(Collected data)

---*---

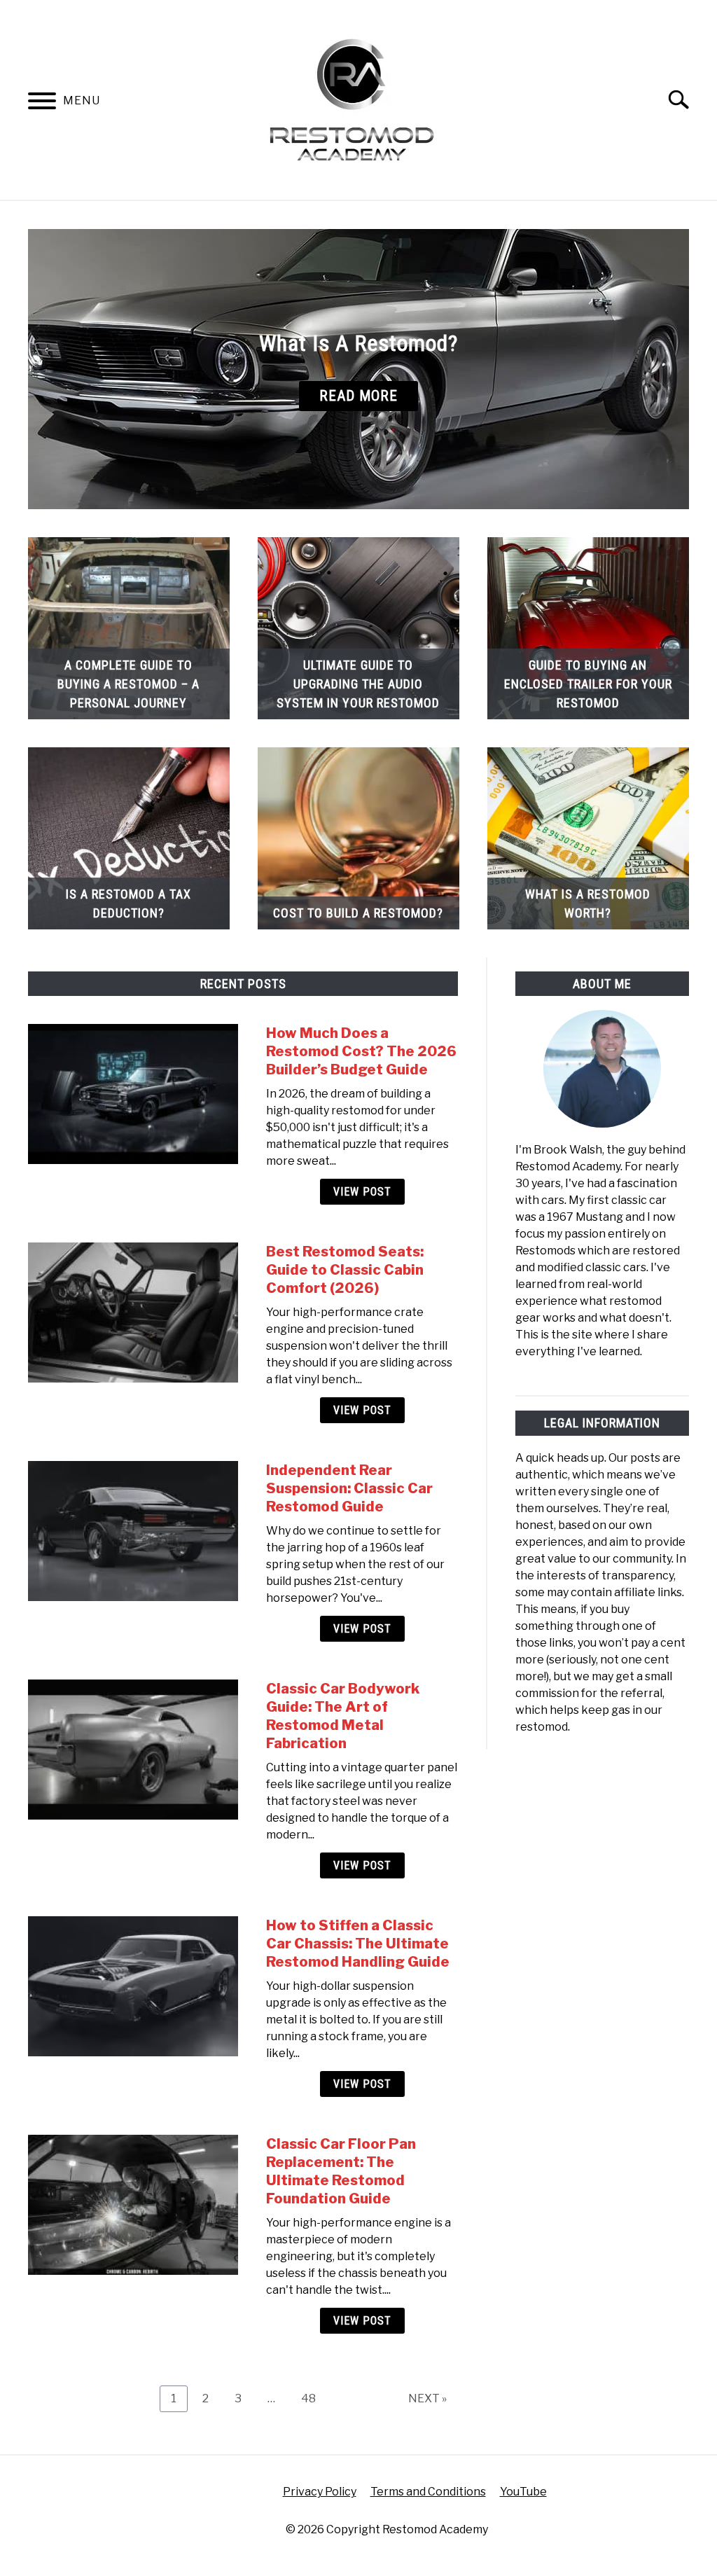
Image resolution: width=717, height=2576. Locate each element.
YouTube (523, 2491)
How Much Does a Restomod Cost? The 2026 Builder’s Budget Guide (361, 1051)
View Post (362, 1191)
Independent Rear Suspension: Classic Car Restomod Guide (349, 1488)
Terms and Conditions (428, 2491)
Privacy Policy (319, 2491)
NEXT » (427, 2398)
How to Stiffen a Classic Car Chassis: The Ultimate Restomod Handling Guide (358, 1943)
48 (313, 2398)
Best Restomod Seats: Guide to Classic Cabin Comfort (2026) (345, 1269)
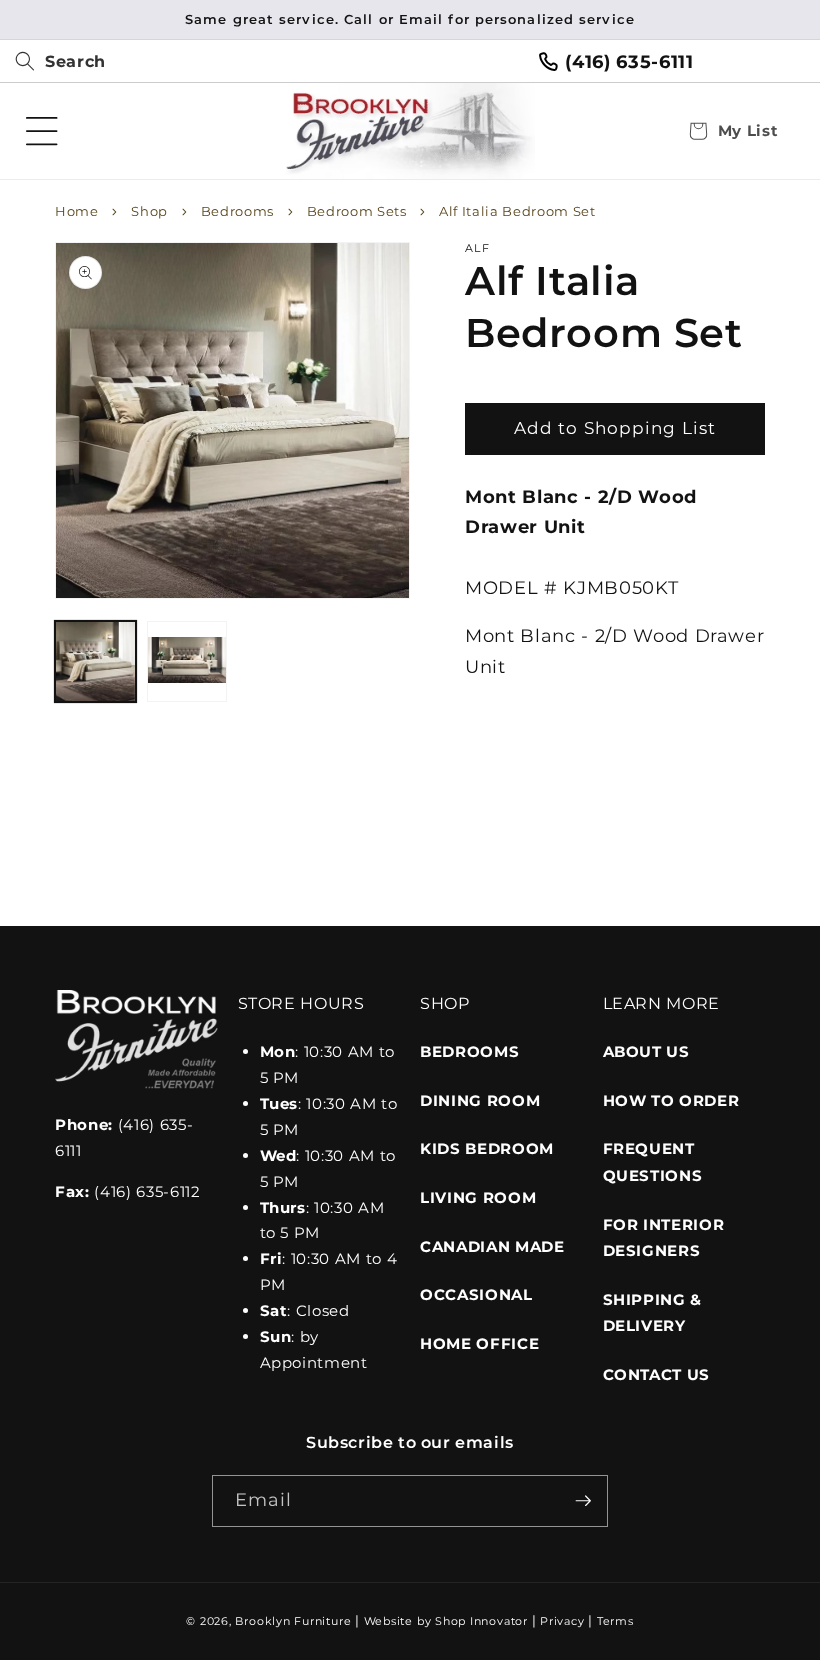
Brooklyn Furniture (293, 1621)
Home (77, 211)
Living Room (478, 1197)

---*---

(TRY IT) The reply should hold every record, unchanged, and no pictures.

(SOLUTION TO THE EXERCISE)
Image resolution: width=717, height=2576. Locate each element.
YouTube (523, 2491)
How Much Does a Restomod Cost? The 2026 Builder’s Budget Guide (361, 1051)
View Post (362, 1191)
Independent Rear Suspension: Classic Car Restomod Guide (349, 1488)
Terms and Conditions (428, 2491)
Privacy Policy (319, 2491)
NEXT » (427, 2398)
How to Stiffen a Classic Car Chassis: The Ultimate Restomod Handling Guide (358, 1943)
48 (313, 2398)
Best Restomod Seats: Guide to Classic Cabin Comfort (2026) (345, 1269)
Brooklyn Furniture (293, 1621)
Home (77, 211)
Living Room (478, 1197)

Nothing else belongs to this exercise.